Anyone doing web development or editing code is bound to run into obstacles sooner than later, with error messages that may be both frequent and somewhat cryptic. Understanding and becoming familiar with the contents of these on-screen errors is one of the best ways to boost confidence and limit frustration.
The first step in troubleshooting or asking for help with a server error is to gather all of the relevant information possible. If the message on the screen includes any details other than a generic error code, this information should be selected and copied to the viewer's clipboard, or captured in a screen shot, where it can be pasted into an email, forum post, support ticket or other communication. It is also useful to note the events or actions leading up to the error event, including any requirements for login or steps to recreate the error - a professional support technician or developer will almost always ask these questions right up front.
Sometimes the error message shown is so simple as to be practically useless. For example, some servers will catch the error response from a .cfm page and wrap it in a default 500-code error message, showing only the most basic text on the screen.
In a Windows / IIS server environment, this line can be added to the site's web.config file, inside the <system.webServer> block, to prevent CF error details from being blocked by the web server:
<httpErrors existingResponse="PassThrough" />
This instructs the web server to refrain from masking the errors with generic codes, including the common 500' error message, allowing the actual CFML error response "pass through" and be shown on the screen.
In addition, all of the major CFML engines have options for enabling detailed exception information or making changes to the error handling template, which will enable the showing of crucial details such as file name and location, line number, and the stack trace of includes, methods and operations leading to the actual line with the error. While not intended for use in production, this is an invaluable aid when attempting to track down a problem, and can be easily toggled back to the 'off' or public state once the issue is resolved.
A similar output can be seen without adjusting server-side settings, using the robust <cftry> and <cfcatch> tags (or a try/catch block in cfscript). By wrapping suspect code in 'cftry' and dumping out the contents of 'cfcatch' on any error, the full stack of cfml error details will be shown on the screen.
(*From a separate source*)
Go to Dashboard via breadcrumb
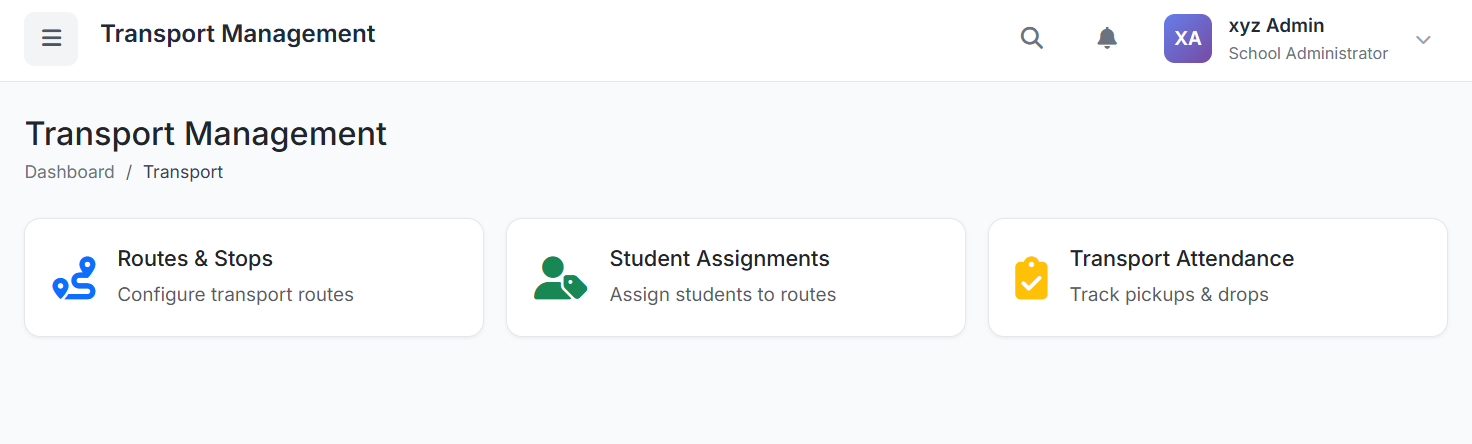Image resolution: width=1472 pixels, height=444 pixels. [x=70, y=172]
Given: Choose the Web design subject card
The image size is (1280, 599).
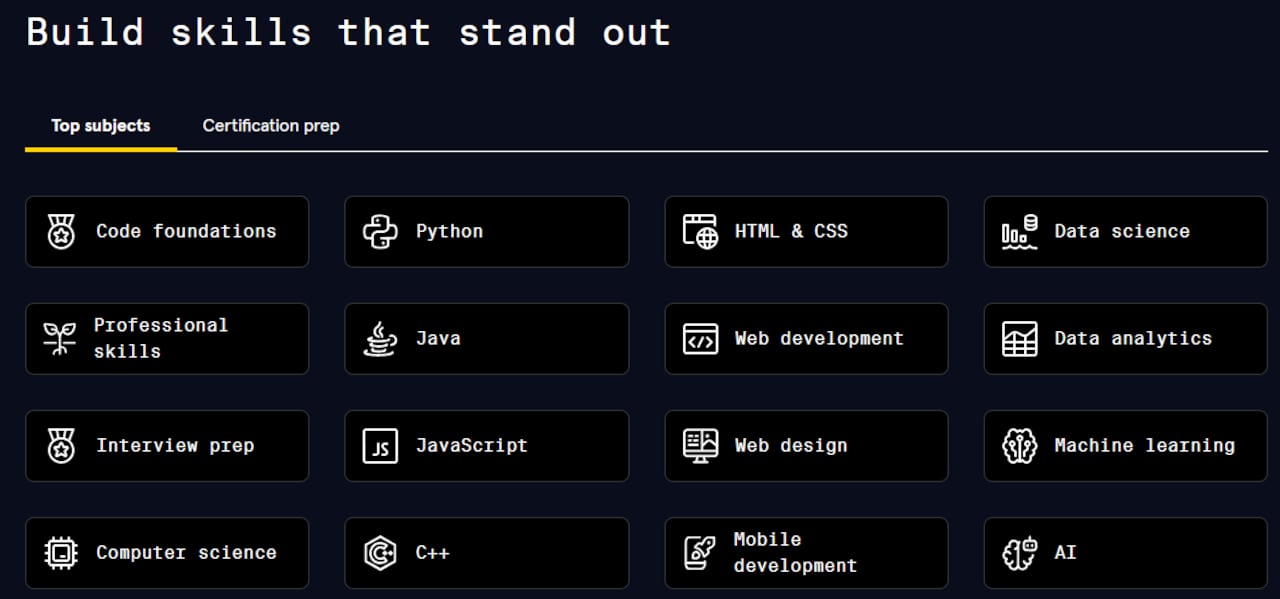Looking at the screenshot, I should [x=806, y=446].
Mura uses this approach at multiple key points in the core code, to handle errors which may otherwise be hard to track down.
Of course, the server's log files can also be a relevant source of information, but for basic troubleshooting or fixing problems created by code edits, viewing the full range of information right on the screen is a good tool to be familiar with.
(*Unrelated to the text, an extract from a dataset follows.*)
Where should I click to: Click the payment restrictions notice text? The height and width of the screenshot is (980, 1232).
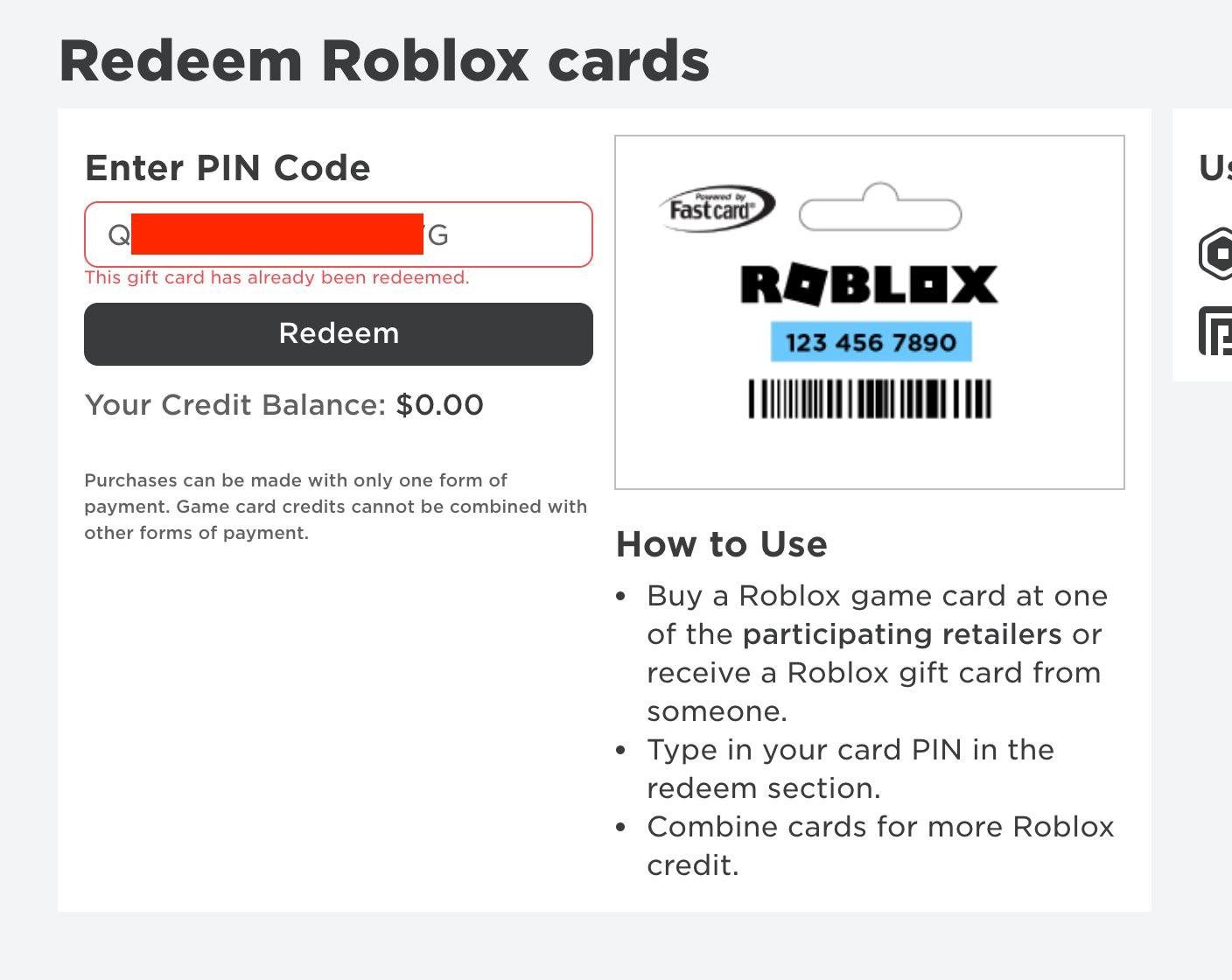coord(335,506)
All modern web browsers include a robust set of tools for inspecting and debugging the contents of a web page, along with a wealth of details about each request, asset or transaction associated with the page view. (In most cases, a handy keyboard shortcut will launch the developer tools or web inspector window.) Regardless of browser preference, the debugging resources available in the debugging options are crucial components for a professional workflow.
Additionally, the browser's 'network' options will show the response from the server along with an option to preview the results of the failed operation as if browsing the remote page directly. With CFML error reporting enabled, this can be a most useful tool for finding and fixing the problem, starting directly in the web browser.
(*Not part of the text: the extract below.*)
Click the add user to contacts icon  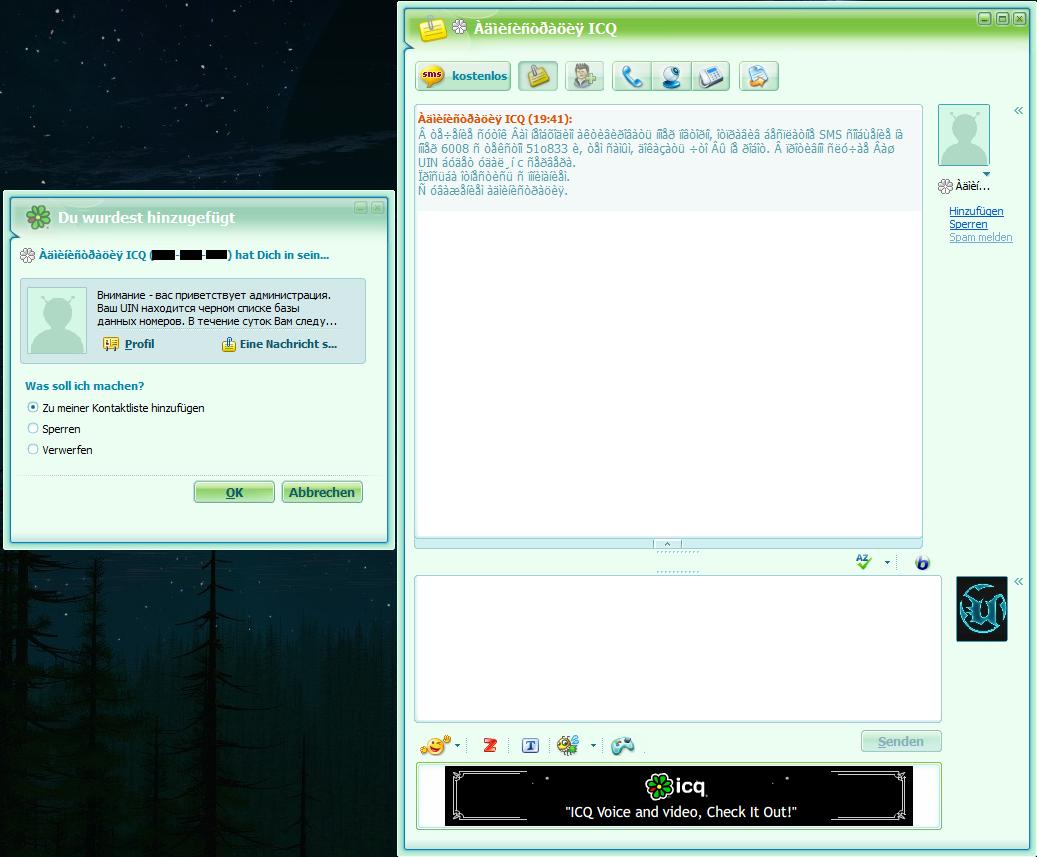pyautogui.click(x=584, y=76)
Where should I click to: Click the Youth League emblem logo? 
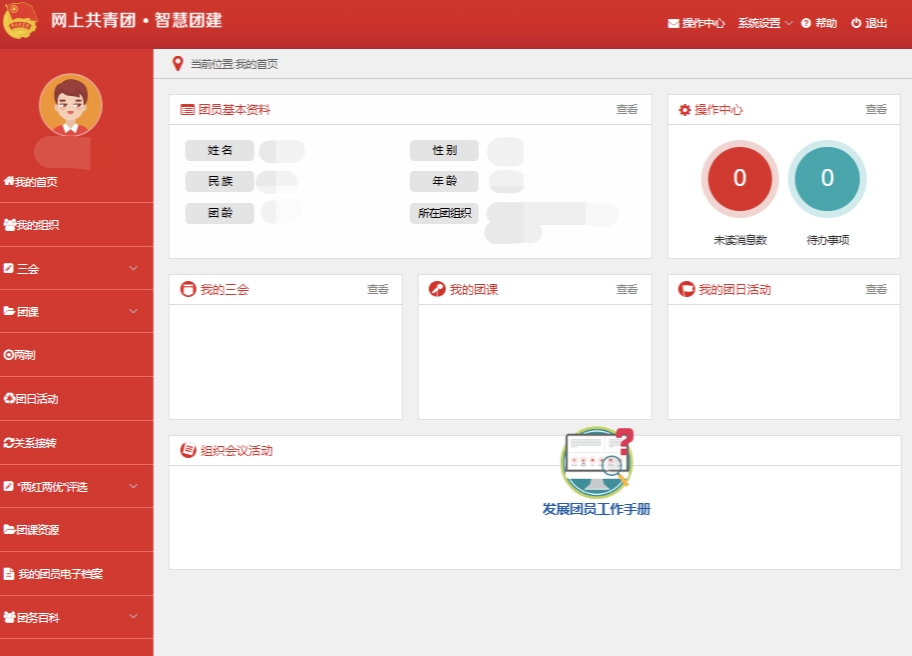pos(20,20)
When error details alone don't provide enough information, any request for assistance should include at least some type of error details, along with a basic description of the problem. The more information gathered and reported, the more likely a solution is to be found.
What may appear as undecipherable code to one person might be exactly what another needs to suggest or apply a solution. Collecting all of the available information - via CFML error details, cftry/cfcatch handling and/or the browser's error detail reporting options - will expedite any attempt to find a problem, and apply a successful fix.